* [FRAGMENTO PARA LEER]:
┌──
Las miserias del mundo del escenario o del mundo como escenario en el cine de Max Ophuls. En La mujer de todos (1934), se nos descubre quién es la real mujer tras el icono de la artista de éxito, Gaby (Isa Miranda), convertida en mercancía de negocio y representación sublimada, una artista que enamoraba a todos pero que ha intentado suicidarse. En Suprema decisión (1939), Evelyn (Edwige Fiullere) trabaja de bailarina y dama de compañía en un club nocturno; se siente cautiva, atrapada en una vida que no siente suya. No se siente nadie ni tiene ya esperanzas o ilusiones en su vida. Está resignada a recrear ese papel en ese espacio de representación por mera supervivencia. En Lola Montes, la vida de la protagonista se nos narra a través de una representación circense, porque en eso es en lo que se ha convertido por ser diferente, por no querer plegarse al predominante rol de mujer. En Divina (1935), de cuyo guión original es autora Colette ( el único que escribió para el cine), Ludovine (Simone Berriau), o artísticamente, Divina, es, dentro del mundo artístico, en concreto del music hall, alguien decente y agradable, una excepción, como apunta con mordacidad una compañera. Ludovine se siente en todo como una presencia extraña, una intrusa, que ha suplantado la vida de otra persona. De hecho ocupa el piso de su amiga Roberte (Yvette Lebon), que ha preferido tomarse una pausa en la profesión tras tener una lesión, y que, antes de marcharse al extranjero, ha introducido a Ludovine en ese mundo, en esa compañía, L’ Empyree.
└──
* [MATERIAL PROPORCIONADO]:
┌──
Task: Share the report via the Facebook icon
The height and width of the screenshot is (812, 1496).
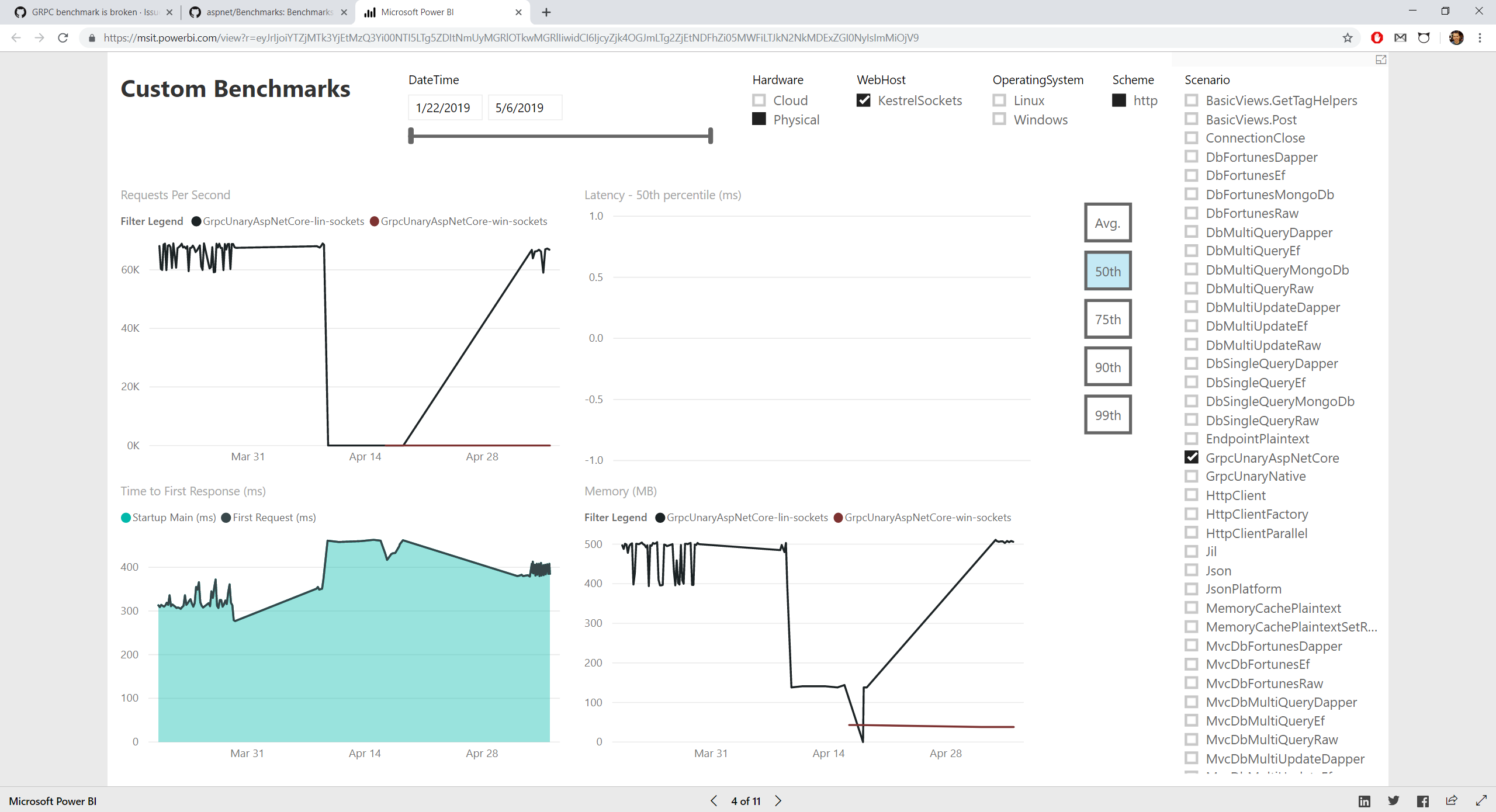Action: [1424, 801]
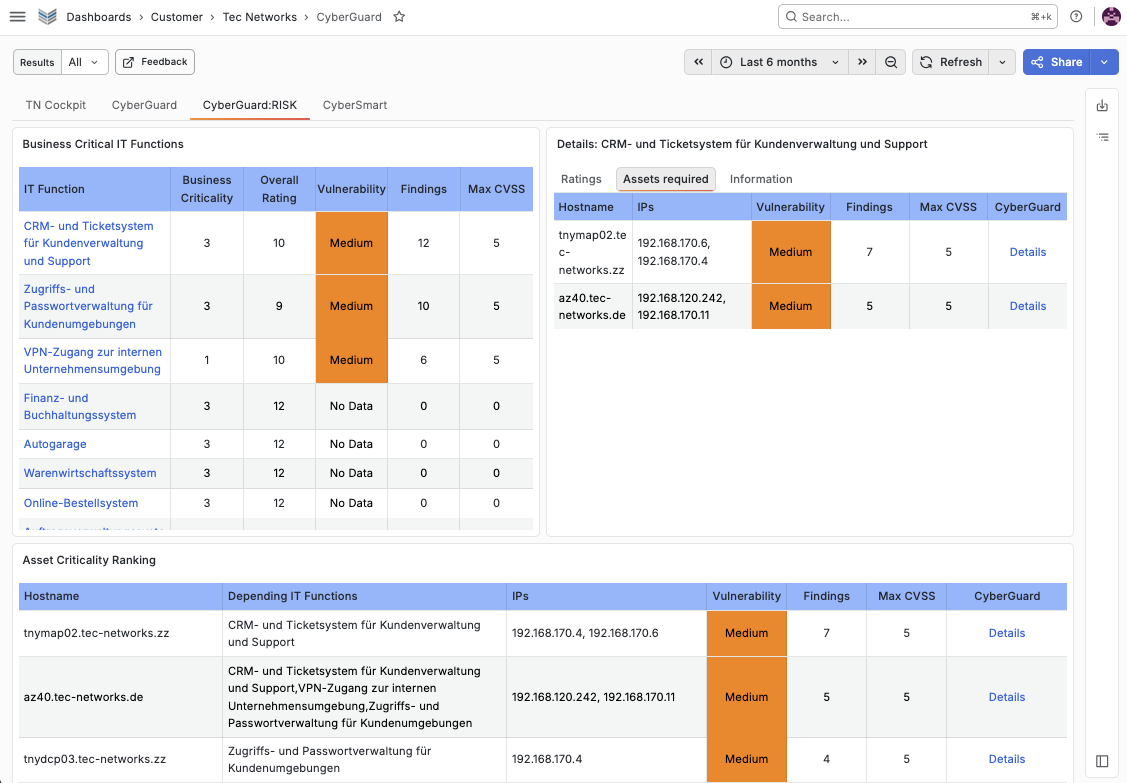Shift time range forward with double-right arrows
This screenshot has height=783, width=1127.
pos(862,62)
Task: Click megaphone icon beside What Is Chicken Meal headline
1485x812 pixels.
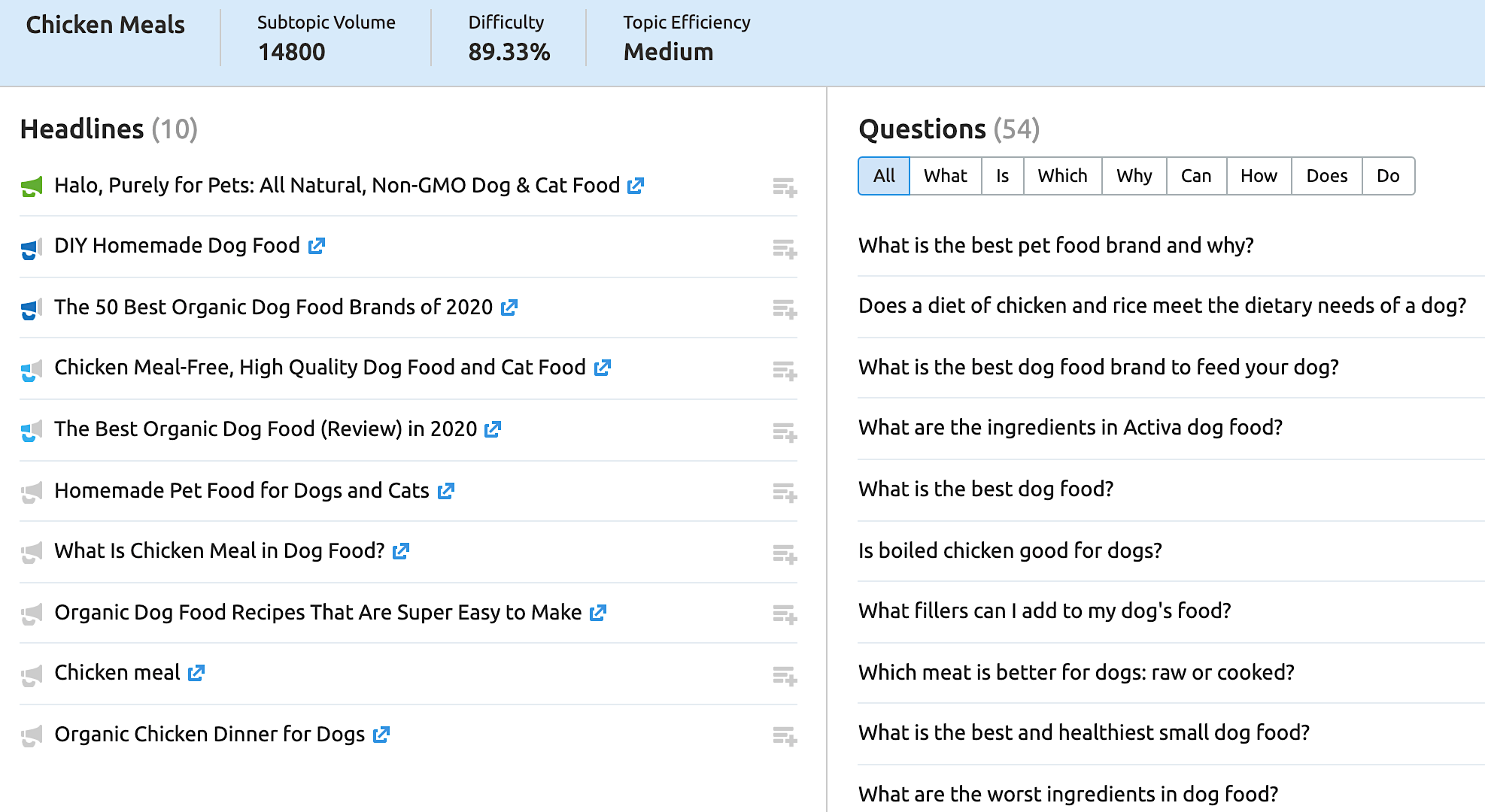Action: [32, 553]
└──
* [TAREAS A REALIZAR]:
**A)** Enumera los títulos de todas las películas que se mencionan en el fragmento sobre el cine de Max Ophuls.
**B)** Prolonga el fragmento sobre el cine de Max Ophuls a partir de su última oración.

* [RESULTADOS POR TAREA]:
**A)** La mujer de todos, Suprema decisión, Lola Montes y Divina.

**B)**
La película es, sobre todo, otro derroche de sofisticados y elaborados movimientos de cámara, así como de ingeniosas elipsis o asociaciones de montaje. En la primera secuencia, la transición de un plano del arado con el que trabaja Ludovine (que expresa que confía en un cambio en su vida), junto a su madre, a los planos de la rueda y del retrovisor del coche de su amiga Roberte que viene a visitarla, con la pretensión de convencerla para que dé el salto al mundo de la farándula. Dos movimientos de cámara describen la transformación del piso de Roberte: primero desordenado cuando se lo enseña, y tras una elipsis temporal, en dirección contraria, su completa modificación por Ludovina, que ya se ha asentado, ahora pulidamente cuidado. La febrilidad y frenesí entre bambalinas de la compañía de music hall está mostrado con largos movimientos de cámara en el que los personajes cruzan en el encuadre, como si la cámara intentara centrarse en lo que parece un mundo en permanente estado de bing bang de gestación, de crispación, barullo y convulsión, representado en ese director de compañía que siempre parece estar gritando, al borde del colapso.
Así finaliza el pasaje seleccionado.